- Location: Piscataquis County, Maine
- Coordinates: 46°20′N 69°21′W﻿ / ﻿46.333°N 69.350°W
- Primary outflows: [fish river waterway]
- Basin countries: United States
- Max. length: 18 mi (29 km)
- Surface area: 9,554 acres (3,866 ha)
- Max. depth: 124 feet (38 m)
- Water volume: 220,866 acre⋅ft (272,434,000 m^{3})
- Surface elevation: 928 ft (283 m)

= Eagle Lake (Maine) =

Lake in Maine, United States

Eagle Lake is the first, largest, and deepest lake of the Allagash Wilderness Waterway in the North Maine Woods. The lake covers the eastern side of Eagle Lake township.
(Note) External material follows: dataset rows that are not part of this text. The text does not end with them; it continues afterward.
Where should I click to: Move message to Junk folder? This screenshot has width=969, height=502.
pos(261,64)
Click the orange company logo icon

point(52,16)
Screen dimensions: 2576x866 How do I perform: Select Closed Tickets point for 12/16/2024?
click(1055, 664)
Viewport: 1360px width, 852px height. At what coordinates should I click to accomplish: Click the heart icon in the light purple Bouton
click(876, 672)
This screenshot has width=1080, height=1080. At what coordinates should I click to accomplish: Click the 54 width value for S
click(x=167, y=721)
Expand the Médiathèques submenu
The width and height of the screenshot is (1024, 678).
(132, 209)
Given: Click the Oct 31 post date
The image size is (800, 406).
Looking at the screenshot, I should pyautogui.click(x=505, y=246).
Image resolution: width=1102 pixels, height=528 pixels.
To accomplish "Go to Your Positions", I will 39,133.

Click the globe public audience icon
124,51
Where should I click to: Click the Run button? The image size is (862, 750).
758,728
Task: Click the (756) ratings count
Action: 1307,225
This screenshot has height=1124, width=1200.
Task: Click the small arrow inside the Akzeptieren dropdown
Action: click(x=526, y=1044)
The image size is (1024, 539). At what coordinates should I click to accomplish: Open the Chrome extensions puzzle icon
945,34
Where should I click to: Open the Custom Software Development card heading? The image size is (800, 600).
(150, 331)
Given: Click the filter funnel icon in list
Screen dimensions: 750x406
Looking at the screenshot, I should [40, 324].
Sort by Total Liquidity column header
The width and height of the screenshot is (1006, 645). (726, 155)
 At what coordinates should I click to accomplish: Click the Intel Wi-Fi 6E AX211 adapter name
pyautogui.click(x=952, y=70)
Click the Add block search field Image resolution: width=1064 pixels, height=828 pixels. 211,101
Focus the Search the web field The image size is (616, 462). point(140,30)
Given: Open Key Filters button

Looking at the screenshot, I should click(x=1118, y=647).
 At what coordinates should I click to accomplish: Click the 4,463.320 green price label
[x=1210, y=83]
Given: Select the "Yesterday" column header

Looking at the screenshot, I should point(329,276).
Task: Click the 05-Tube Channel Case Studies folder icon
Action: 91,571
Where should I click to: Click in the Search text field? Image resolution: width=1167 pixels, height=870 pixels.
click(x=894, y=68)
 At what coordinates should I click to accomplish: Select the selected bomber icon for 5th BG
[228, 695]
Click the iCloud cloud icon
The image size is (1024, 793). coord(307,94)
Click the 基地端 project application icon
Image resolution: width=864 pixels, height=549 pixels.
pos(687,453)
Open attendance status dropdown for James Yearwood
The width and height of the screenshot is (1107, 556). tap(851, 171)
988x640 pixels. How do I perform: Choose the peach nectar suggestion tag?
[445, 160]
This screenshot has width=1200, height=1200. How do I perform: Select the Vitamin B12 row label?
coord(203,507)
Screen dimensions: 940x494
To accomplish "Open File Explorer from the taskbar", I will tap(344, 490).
The southern end of the lake extends into Maine township 7, range 12, where it receives overflow from Indian Pond, and into Soper Mountain township where it receives overflow from Haymock Lake via Smith Brook. Other ponds in the Eagle Lake watershed include Woodman Pond via Woodman Brook, Pillsbury Pond and Little Pillsbury Pond via Smith Brook, Soper Pond and Upper Soper Pond via Soper Brook, and the Russell Ponds via Russell Brook. Eagle Lake originally received overflow from Chamberlain Lake, but Lock Dam has diverted most Chamberlain Lake overflow through Telos Cut to the Penobscot River since the 1850s.

==Churchill Lake Dam==
A dam in Maine township 10, range 12, has raised the level of Churchill Lake, extending its waters from the adjoining range 12 township 9 into the north end of Eagle Lake in adjoining range 13 of township 9. The dam controls the elevation of Eagle Lake by regulating releases to the Allagash River, a tributary of the Saint John River. Personnel at Churchill Depot control dam releases to sustain Allagash River summer flows, ensuring favorable conditions for canoe passage through the Allagash Wilderness Waterway.

==Fish habitat==
The Maine Department of Inland Fisheries and Wildlife considers Eagle Lake ideal habitat for togue, squaretail, cusk, and lake whitefish, and has endeavored to protect the lake from the introduction of competing species like yellow perch. Releases from the Churchill Lake Dam may be reduced during autumn and winter months to sustain water levels and cover rocky shoals used for spawning.